The answer must be every line of the records below that contains the word "with".

- Input material
◆ ◆ ◆

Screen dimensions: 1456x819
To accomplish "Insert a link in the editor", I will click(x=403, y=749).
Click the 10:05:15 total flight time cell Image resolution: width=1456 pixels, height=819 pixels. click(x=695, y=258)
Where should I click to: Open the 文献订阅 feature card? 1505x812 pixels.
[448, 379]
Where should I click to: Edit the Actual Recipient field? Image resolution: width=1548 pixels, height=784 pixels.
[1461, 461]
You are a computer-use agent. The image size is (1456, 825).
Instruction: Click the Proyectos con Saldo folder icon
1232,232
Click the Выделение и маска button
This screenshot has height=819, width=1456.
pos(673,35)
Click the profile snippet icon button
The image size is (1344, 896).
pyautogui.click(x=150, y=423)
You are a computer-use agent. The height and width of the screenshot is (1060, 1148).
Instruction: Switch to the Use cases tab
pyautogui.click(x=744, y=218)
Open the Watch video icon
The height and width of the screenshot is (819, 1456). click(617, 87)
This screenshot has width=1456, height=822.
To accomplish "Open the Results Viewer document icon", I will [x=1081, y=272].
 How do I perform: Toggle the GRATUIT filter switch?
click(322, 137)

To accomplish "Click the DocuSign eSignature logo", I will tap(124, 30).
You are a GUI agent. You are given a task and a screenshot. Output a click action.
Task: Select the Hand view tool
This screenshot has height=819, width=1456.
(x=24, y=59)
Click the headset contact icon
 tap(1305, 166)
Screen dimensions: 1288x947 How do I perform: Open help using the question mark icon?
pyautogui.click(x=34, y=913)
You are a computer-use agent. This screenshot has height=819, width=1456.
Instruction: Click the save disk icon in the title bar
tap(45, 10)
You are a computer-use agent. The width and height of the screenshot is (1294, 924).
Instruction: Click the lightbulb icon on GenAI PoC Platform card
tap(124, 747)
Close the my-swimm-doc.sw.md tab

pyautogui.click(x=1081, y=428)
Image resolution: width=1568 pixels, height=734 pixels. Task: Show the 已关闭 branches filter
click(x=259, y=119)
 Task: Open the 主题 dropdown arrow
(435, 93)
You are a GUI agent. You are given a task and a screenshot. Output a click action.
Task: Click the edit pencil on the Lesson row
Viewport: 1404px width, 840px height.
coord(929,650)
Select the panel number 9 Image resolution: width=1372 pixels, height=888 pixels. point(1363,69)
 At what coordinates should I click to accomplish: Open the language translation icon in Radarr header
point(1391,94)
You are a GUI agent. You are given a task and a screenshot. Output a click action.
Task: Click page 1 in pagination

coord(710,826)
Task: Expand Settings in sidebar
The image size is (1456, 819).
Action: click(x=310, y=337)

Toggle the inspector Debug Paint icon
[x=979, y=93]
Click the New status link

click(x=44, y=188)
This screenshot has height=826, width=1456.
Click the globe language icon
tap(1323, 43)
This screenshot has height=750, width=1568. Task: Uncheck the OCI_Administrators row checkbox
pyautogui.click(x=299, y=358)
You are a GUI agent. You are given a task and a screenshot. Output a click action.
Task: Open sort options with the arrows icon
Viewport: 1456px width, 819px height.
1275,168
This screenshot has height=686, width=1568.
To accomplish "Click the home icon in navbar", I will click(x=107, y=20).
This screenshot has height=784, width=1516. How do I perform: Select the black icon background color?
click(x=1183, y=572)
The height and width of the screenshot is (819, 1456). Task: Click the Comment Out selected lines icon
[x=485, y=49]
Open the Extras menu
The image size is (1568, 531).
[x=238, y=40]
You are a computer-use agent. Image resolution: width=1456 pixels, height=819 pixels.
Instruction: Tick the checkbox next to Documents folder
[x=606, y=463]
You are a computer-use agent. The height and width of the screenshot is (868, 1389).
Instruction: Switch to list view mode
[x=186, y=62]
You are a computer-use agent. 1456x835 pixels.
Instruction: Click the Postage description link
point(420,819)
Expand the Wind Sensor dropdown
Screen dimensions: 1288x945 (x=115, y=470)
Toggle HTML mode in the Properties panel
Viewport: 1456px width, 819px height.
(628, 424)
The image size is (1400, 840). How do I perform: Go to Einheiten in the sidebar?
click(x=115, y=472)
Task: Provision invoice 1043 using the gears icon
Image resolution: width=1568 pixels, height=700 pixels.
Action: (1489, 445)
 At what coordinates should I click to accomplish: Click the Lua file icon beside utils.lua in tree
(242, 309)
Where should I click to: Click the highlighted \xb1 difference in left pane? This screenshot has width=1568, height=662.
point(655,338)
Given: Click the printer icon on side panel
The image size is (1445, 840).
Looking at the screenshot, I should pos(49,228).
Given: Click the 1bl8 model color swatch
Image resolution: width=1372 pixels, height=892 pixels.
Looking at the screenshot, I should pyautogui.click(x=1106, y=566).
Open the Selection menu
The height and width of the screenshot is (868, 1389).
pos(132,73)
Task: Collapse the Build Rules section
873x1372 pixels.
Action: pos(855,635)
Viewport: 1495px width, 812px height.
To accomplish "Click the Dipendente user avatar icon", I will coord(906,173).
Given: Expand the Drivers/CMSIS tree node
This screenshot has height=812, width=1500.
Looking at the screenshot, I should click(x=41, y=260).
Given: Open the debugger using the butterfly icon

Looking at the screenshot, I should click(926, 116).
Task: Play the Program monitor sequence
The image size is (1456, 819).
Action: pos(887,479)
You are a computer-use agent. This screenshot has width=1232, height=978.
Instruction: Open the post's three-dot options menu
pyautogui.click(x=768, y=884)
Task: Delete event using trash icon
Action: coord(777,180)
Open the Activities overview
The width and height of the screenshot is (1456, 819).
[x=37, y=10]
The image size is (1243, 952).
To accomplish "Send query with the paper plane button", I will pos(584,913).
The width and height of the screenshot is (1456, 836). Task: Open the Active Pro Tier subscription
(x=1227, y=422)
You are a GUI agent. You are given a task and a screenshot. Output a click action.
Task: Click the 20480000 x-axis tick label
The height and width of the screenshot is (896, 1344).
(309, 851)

◆ ◆ ◆

- Solved problem
Task: Open sort options with the arrows icon
To accomplish "Send query with the paper plane button", I will pos(584,913).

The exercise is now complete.